__INSTRUCTIONS FOR THE TASK__: Reproduce all of the data, making sure that no line differs from the original.

(EXTRACTED ENTRIES)

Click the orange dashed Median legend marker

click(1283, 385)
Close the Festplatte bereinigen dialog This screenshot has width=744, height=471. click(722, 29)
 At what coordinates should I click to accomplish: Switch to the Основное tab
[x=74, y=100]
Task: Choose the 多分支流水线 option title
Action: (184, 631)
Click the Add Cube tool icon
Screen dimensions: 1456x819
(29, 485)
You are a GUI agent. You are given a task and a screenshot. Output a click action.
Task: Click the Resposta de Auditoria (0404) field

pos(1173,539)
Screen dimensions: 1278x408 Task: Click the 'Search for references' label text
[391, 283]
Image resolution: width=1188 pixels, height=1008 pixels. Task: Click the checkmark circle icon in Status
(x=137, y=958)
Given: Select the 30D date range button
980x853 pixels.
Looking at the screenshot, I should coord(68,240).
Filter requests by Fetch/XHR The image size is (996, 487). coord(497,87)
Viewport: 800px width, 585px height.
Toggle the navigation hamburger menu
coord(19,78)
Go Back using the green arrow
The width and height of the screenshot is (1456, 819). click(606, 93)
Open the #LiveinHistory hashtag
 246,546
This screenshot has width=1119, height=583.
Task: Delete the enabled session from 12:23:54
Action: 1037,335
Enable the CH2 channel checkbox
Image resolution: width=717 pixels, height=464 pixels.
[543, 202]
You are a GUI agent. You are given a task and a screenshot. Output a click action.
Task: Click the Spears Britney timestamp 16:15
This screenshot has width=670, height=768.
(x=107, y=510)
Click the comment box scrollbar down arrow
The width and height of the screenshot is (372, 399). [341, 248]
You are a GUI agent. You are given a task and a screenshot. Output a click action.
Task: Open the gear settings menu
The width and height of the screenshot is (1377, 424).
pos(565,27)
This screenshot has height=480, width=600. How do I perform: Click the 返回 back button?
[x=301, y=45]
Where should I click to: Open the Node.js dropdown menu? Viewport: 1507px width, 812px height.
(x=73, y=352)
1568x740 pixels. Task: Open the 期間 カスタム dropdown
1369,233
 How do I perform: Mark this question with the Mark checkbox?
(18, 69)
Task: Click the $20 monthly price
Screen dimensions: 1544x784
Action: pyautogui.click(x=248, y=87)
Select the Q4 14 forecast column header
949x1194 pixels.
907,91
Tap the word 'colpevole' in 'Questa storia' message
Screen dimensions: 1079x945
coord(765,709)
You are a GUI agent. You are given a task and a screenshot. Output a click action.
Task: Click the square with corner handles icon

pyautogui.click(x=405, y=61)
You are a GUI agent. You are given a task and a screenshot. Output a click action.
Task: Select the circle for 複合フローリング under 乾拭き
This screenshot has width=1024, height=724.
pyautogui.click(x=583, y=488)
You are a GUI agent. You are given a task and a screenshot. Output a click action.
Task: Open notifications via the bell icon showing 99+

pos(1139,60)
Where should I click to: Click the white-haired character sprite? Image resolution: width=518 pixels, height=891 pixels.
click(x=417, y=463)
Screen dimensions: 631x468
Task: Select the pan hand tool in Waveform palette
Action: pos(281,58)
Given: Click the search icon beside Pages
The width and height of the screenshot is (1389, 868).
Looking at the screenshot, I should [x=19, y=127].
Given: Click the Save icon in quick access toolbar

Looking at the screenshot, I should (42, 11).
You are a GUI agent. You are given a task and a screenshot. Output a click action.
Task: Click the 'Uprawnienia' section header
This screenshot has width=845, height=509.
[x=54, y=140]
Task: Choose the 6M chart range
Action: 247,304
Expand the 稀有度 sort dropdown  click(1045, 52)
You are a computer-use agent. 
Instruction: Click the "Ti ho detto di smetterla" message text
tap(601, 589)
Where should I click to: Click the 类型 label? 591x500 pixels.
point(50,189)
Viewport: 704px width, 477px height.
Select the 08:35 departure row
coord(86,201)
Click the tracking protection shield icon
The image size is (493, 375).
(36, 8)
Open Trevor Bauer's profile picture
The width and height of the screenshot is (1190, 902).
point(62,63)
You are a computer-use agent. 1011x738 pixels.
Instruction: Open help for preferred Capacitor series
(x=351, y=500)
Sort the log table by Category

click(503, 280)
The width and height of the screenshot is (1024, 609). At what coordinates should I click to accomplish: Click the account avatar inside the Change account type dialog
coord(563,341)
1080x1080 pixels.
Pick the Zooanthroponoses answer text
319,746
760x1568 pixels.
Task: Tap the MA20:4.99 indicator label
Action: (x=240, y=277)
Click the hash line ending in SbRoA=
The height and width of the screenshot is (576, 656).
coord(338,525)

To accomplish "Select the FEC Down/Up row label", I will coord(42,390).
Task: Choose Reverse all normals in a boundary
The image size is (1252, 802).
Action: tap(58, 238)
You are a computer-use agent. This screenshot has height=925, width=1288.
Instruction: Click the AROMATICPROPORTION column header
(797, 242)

(End EXTRACTED ENTRIES)

__RESPONSE__:
Click the orange dashed Median legend marker

click(1283, 385)
Close the Festplatte bereinigen dialog This screenshot has width=744, height=471. click(722, 29)
 At what coordinates should I click to accomplish: Switch to the Основное tab
[x=74, y=100]
Task: Choose the 多分支流水线 option title
Action: (184, 631)
Click the Add Cube tool icon
Screen dimensions: 1456x819
(29, 485)
You are a GUI agent. You are given a task and a screenshot. Output a click action.
Task: Click the Resposta de Auditoria (0404) field

pos(1173,539)
Screen dimensions: 1278x408 Task: Click the 'Search for references' label text
[391, 283]
Image resolution: width=1188 pixels, height=1008 pixels. Task: Click the checkmark circle icon in Status
(x=137, y=958)
Given: Select the 30D date range button
980x853 pixels.
Looking at the screenshot, I should coord(68,240).
Filter requests by Fetch/XHR The image size is (996, 487). coord(497,87)
Viewport: 800px width, 585px height.
Toggle the navigation hamburger menu
coord(19,78)
Go Back using the green arrow
The width and height of the screenshot is (1456, 819). click(606, 93)
Open the #LiveinHistory hashtag
 246,546
This screenshot has width=1119, height=583.
Task: Delete the enabled session from 12:23:54
Action: 1037,335
Enable the CH2 channel checkbox
Image resolution: width=717 pixels, height=464 pixels.
[543, 202]
You are a GUI agent. You are given a task and a screenshot. Output a click action.
Task: Click the Spears Britney timestamp 16:15
This screenshot has width=670, height=768.
(x=107, y=510)
Click the comment box scrollbar down arrow
The width and height of the screenshot is (372, 399). [341, 248]
You are a GUI agent. You are given a task and a screenshot. Output a click action.
Task: Open the gear settings menu
The width and height of the screenshot is (1377, 424).
pos(565,27)
This screenshot has height=480, width=600. How do I perform: Click the 返回 back button?
[x=301, y=45]
Where should I click to: Open the Node.js dropdown menu? Viewport: 1507px width, 812px height.
(x=73, y=352)
1568x740 pixels. Task: Open the 期間 カスタム dropdown
1369,233
 How do I perform: Mark this question with the Mark checkbox?
(18, 69)
Task: Click the $20 monthly price
Screen dimensions: 1544x784
Action: pyautogui.click(x=248, y=87)
Select the Q4 14 forecast column header
949x1194 pixels.
907,91
Tap the word 'colpevole' in 'Questa storia' message
Screen dimensions: 1079x945
coord(765,709)
You are a GUI agent. You are given a task and a screenshot. Output a click action.
Task: Click the square with corner handles icon

pyautogui.click(x=405, y=61)
You are a GUI agent. You are given a task and a screenshot. Output a click action.
Task: Select the circle for 複合フローリング under 乾拭き
This screenshot has width=1024, height=724.
pyautogui.click(x=583, y=488)
You are a GUI agent. You are given a task and a screenshot. Output a click action.
Task: Open notifications via the bell icon showing 99+

pos(1139,60)
Where should I click to: Click the white-haired character sprite? Image resolution: width=518 pixels, height=891 pixels.
click(x=417, y=463)
Screen dimensions: 631x468
Task: Select the pan hand tool in Waveform palette
Action: pos(281,58)
Given: Click the search icon beside Pages
The width and height of the screenshot is (1389, 868).
Looking at the screenshot, I should [x=19, y=127].
Given: Click the Save icon in quick access toolbar

Looking at the screenshot, I should (42, 11).
You are a GUI agent. You are given a task and a screenshot. Output a click action.
Task: Click the 'Uprawnienia' section header
This screenshot has width=845, height=509.
[x=54, y=140]
Task: Choose the 6M chart range
Action: 247,304
Expand the 稀有度 sort dropdown  click(1045, 52)
You are a computer-use agent. 
Instruction: Click the "Ti ho detto di smetterla" message text
tap(601, 589)
Where should I click to: Click the 类型 label? 591x500 pixels.
point(50,189)
Viewport: 704px width, 477px height.
Select the 08:35 departure row
coord(86,201)
Click the tracking protection shield icon
The image size is (493, 375).
(36, 8)
Open Trevor Bauer's profile picture
The width and height of the screenshot is (1190, 902).
point(62,63)
You are a computer-use agent. 1011x738 pixels.
Instruction: Open help for preferred Capacitor series
(x=351, y=500)
Sort the log table by Category

click(503, 280)
The width and height of the screenshot is (1024, 609). At what coordinates should I click to accomplish: Click the account avatar inside the Change account type dialog
coord(563,341)
1080x1080 pixels.
Pick the Zooanthroponoses answer text
319,746
760x1568 pixels.
Task: Tap the MA20:4.99 indicator label
Action: (x=240, y=277)
Click the hash line ending in SbRoA=
The height and width of the screenshot is (576, 656).
coord(338,525)

To accomplish "Select the FEC Down/Up row label", I will coord(42,390).
Task: Choose Reverse all normals in a boundary
The image size is (1252, 802).
Action: tap(58, 238)
You are a computer-use agent. This screenshot has height=925, width=1288.
Instruction: Click the AROMATICPROPORTION column header
(797, 242)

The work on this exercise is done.